"MySQL is small, it's lightweight, it's easy to install, it's easy to get going with it," he noted. "These are interesting properties. It reaches a customer segment that Oracle doesn't otherwise reach. It's made sense all along for us to invest in MySQL's ongoing development," he said. . . . "We've said we will make MySQL better We plan to continue this level of investment. A lot of people questioned what motivation Oracle had in acquiring MySQL (as part of Sun Microsystems)," said Screven, trying to lay apprehensions to rest.
And according to two reports from his keynote at the MySQL conference yesterday, Screven continued to give developers, customers, and philosophers no reason to doubt Oracle's commitment to the technology and the product.

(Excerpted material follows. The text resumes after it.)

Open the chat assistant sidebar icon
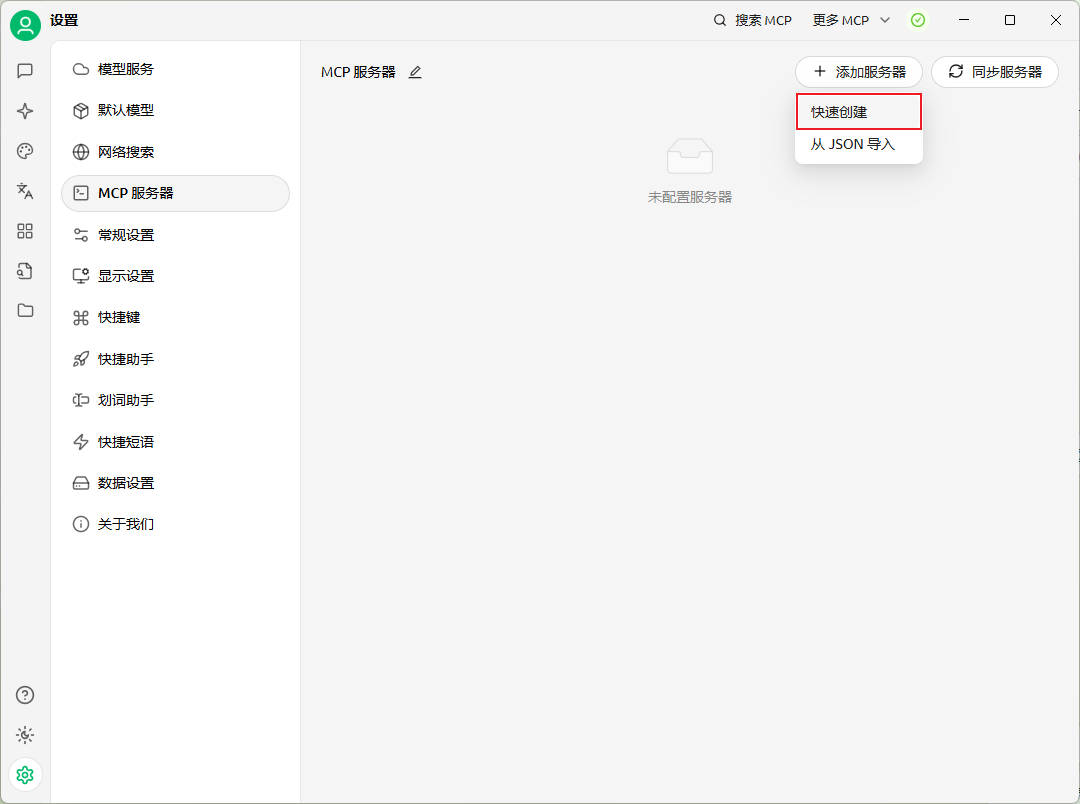This screenshot has height=804, width=1080. pyautogui.click(x=25, y=71)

From a news story on Register.com: "He repeated the uber plan articulated by management during its January strategy day to invest in engineering projects to integrate the database with Oracle's infrastructure products - Oracle Enterprise Manager for management, Oracle Secure Backup for back up, and Oracle Vault for secure audit of records. This integration would make MySQL much more appealing to existing Oracle customers, Screven said."
And from a live-blogging stream at the event from Pythian.com: "Most of the components talk to each other through open standards, so that customers can use other products, and standardize on the technology, which makes it much more likely that customers will continue to use Oracle. Oracle invested heavily in open source even before the acquisition. Linux (Oracle Unbreakable Linux = Oracle Enterprise Linux = OEL). Clustering, data integrity, storage validation, asynchronous I/O, virtualiation technology that has been accepted back into the Linux kernel."
Again, none of this will quell the anger and mistrust among the hardcore MySQLites; I think they'll carry to their graves their full-bore if irrational animosity toward Oracle. But for CIOs who are interested in Oracle's intentions toward MySQL, the roadmap is about as clear as can be.